WHAT IS NEEDED — Convert the material from its first line through the line containing "point(356,335)" into a JSON list of strings, with one string per line and blank lines omitted.

DATA FOR THE TASK —
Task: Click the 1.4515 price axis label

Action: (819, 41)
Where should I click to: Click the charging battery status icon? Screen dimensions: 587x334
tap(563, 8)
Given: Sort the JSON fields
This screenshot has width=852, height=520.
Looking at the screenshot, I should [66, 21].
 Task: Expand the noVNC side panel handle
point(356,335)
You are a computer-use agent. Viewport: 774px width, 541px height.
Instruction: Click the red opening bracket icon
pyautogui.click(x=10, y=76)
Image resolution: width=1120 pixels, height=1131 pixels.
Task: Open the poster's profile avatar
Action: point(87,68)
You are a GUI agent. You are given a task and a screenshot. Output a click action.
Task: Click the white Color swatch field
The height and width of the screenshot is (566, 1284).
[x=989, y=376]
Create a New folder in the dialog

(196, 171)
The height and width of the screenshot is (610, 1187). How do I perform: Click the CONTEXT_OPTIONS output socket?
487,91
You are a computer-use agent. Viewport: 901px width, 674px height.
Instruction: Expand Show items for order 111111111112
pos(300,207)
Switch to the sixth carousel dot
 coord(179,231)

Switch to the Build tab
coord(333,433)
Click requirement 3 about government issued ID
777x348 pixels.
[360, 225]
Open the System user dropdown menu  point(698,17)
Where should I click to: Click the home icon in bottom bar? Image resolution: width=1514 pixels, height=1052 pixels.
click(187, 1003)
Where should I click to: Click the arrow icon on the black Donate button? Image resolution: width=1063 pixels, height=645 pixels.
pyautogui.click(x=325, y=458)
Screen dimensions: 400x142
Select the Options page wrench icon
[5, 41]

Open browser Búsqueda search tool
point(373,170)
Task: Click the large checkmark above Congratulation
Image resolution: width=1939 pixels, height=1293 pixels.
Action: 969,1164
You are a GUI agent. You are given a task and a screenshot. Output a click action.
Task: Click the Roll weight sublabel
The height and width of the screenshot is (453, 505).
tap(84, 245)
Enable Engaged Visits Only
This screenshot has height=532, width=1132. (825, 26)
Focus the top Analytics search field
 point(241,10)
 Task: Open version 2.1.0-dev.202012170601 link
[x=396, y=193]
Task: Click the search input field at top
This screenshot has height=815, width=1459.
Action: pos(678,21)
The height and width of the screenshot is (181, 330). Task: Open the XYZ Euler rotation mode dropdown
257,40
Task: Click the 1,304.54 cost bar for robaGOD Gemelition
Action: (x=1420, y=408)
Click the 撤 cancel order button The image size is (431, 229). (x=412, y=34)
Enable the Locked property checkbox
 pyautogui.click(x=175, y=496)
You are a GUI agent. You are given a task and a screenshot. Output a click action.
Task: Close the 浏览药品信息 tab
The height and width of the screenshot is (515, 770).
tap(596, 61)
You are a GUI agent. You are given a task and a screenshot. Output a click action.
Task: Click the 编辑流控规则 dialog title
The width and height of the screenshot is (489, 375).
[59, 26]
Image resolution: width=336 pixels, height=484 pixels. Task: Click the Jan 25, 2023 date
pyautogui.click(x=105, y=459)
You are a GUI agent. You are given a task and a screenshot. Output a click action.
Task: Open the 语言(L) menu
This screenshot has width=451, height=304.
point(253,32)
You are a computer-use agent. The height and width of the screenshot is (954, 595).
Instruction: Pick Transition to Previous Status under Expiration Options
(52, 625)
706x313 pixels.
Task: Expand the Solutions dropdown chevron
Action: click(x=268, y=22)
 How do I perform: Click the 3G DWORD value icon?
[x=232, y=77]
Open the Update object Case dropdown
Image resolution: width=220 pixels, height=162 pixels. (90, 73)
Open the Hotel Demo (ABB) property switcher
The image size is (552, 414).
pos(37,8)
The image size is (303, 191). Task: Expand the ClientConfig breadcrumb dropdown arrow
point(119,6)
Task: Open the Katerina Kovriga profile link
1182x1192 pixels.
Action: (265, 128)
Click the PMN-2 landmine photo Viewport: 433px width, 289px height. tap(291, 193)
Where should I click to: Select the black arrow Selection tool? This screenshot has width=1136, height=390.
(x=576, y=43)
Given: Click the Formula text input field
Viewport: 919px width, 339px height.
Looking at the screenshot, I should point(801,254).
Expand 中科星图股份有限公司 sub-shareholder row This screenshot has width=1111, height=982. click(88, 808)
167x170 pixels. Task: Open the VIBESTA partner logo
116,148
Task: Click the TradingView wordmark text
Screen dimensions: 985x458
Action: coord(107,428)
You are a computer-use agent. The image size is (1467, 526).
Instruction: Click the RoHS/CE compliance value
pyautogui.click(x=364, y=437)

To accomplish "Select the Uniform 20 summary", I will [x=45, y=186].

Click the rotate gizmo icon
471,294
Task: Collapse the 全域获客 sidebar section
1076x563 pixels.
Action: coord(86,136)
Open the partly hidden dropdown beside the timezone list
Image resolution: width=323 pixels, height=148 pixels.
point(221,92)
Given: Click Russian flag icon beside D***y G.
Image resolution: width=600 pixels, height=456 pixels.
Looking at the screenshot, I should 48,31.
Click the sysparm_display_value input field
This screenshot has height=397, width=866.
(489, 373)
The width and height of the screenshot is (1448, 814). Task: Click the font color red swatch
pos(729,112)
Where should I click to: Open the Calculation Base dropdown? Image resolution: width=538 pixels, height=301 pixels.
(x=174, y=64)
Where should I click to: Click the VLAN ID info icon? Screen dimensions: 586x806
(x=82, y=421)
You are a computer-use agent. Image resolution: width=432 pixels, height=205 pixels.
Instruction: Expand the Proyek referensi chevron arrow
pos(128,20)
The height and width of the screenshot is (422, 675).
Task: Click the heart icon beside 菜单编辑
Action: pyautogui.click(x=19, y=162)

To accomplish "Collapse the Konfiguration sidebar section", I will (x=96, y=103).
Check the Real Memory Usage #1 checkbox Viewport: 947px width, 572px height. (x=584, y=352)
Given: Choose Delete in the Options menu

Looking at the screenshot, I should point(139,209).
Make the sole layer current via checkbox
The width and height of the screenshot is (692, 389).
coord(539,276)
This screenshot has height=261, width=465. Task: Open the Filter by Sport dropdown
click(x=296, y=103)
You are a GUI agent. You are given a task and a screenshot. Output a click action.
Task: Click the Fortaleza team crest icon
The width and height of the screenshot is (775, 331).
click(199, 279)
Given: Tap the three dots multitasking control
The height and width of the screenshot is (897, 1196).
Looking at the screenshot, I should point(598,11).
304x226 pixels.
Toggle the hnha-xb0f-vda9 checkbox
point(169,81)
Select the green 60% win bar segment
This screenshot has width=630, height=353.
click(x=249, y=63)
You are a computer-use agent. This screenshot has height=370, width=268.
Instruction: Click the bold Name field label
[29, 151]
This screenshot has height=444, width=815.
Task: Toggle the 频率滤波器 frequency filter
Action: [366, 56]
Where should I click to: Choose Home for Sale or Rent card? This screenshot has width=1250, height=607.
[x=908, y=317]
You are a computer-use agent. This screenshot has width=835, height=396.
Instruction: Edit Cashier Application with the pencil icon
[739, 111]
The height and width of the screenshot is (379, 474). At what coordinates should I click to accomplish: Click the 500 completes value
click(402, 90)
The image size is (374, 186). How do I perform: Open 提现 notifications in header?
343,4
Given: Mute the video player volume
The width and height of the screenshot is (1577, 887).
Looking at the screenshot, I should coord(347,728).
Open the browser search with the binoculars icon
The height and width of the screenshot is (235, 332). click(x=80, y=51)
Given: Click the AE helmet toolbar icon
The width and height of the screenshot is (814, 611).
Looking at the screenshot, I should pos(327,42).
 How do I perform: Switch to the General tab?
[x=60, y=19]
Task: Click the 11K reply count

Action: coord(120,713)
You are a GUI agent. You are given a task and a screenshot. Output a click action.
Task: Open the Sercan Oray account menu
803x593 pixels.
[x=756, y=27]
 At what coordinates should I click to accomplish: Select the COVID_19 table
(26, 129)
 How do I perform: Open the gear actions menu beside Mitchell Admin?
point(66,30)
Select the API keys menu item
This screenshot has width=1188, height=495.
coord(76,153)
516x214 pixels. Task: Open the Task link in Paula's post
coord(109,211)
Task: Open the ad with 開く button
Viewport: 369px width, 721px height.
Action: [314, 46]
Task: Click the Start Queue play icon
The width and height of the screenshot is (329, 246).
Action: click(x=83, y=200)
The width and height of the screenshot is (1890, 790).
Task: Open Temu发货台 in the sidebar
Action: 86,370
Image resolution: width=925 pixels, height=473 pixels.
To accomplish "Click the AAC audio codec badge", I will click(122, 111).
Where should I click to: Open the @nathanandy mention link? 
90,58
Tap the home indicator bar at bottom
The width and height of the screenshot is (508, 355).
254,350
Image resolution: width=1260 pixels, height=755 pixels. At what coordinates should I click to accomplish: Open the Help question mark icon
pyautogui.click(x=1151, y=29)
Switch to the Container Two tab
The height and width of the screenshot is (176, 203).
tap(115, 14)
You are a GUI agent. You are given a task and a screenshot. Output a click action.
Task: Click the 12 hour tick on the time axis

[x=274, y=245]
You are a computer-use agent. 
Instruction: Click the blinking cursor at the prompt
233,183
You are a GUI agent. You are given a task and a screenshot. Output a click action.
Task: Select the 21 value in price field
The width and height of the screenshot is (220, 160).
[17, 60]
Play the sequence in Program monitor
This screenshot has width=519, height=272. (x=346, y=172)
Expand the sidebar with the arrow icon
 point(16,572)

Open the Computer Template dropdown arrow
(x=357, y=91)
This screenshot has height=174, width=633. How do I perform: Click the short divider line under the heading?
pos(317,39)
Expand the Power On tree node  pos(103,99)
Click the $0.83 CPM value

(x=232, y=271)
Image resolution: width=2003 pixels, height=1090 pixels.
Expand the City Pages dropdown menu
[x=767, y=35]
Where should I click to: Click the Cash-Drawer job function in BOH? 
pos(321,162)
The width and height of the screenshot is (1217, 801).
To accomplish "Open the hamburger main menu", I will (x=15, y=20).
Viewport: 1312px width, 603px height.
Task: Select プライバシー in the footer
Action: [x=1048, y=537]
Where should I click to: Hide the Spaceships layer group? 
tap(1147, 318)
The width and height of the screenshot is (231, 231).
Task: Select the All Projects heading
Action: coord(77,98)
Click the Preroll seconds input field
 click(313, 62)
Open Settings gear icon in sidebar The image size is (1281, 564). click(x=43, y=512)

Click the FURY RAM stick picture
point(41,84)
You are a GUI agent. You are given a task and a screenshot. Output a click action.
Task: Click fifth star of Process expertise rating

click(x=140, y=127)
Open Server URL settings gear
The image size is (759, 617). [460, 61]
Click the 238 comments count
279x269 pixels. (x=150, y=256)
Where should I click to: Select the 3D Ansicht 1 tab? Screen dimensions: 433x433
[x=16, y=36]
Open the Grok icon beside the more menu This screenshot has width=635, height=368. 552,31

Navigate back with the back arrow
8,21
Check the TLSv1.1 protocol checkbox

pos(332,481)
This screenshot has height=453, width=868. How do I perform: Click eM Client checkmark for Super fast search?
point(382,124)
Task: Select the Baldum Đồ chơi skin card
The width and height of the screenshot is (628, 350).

TASK RESULT —
[
  "Task: Click the 1.4515 price axis label",
  "Action: (819, 41)",
  "Where should I click to: Click the charging battery status icon? Screen dimensions: 587x334",
  "tap(563, 8)",
  "Given: Sort the JSON fields",
  "This screenshot has width=852, height=520.",
  "Looking at the screenshot, I should [66, 21].",
  " Task: Expand the noVNC side panel handle",
  "point(356,335)"
]